50. De ki: «Eğer ben yanılırsam, yalnız kendime kalarak yanılırım ve eğer doğru yolu bulmuşsam bilmeli ki Rabbimin bana vahiy vermesiyledir. Çünkü O, yakındır, işitir, işittirir.
51. O telaşa düştükleri zaman görsen, artık kaçamak yoktur, yakın yerden yakalanmışlardır.
52. Ve: «O'na iman ettik!» demektedirler, fakat onlara uzak yerden el sunmak nerede?
53. Oysa daha önce O'na küfretmişlerdi, uzak yerden gaybe taş atıyorlardı.
54. Artık kendileriyle arzuladıklarının arasına set çekilmiştir; tıpkı bundan önce emsallerine yapıldığı gibi. Çünkü hepsi işkilli bir şüphe içinde bulunuyorlardı.
1. Hamd, o gökleri ve yeri yaratan ve melekleri ikişer, üçer, dörder kanatlı elçiler kılan Allah'a mahsustur. O, yaratmada dilediği kadar artırır. Gerçekten Allah, herşeye gücü yetendir.

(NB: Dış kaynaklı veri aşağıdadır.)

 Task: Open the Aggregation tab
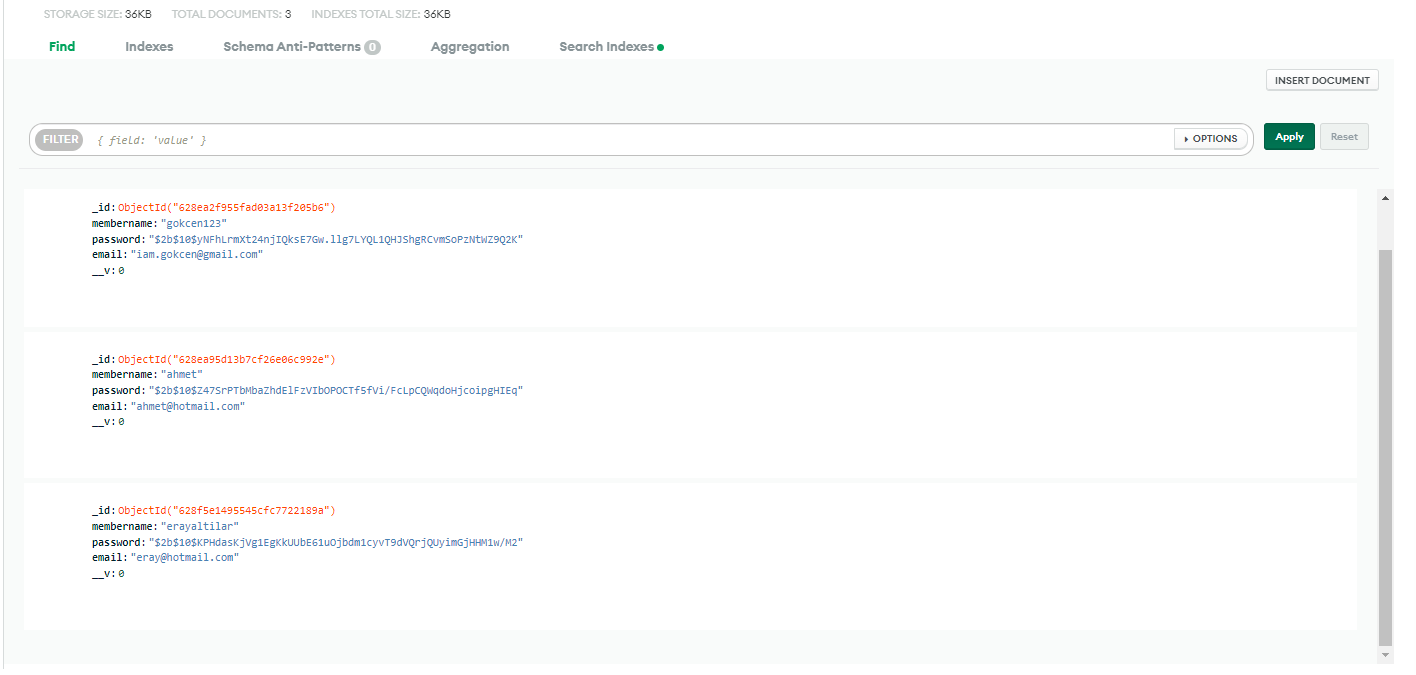tap(470, 46)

2. Allah, insanlara rahmetinden her neyi açarsa artık onu tutacak, kısacak kimse yoktur. Her neyi de tutar kısarsa onu da ondan sonra salacak yoktur. O, öyle güçlüdür, öyle hikmet sahibidir.
3. Ey insanlar, Allah'ın üzerinizdeki nimetini anın! Allah'tan başka bir yaratıcı mı var? O, size gökten ve yerden rızık verir. Başka tanrı yoktur, ancak O var. O halde nasıl (gerçekten) çevrilirsiniz?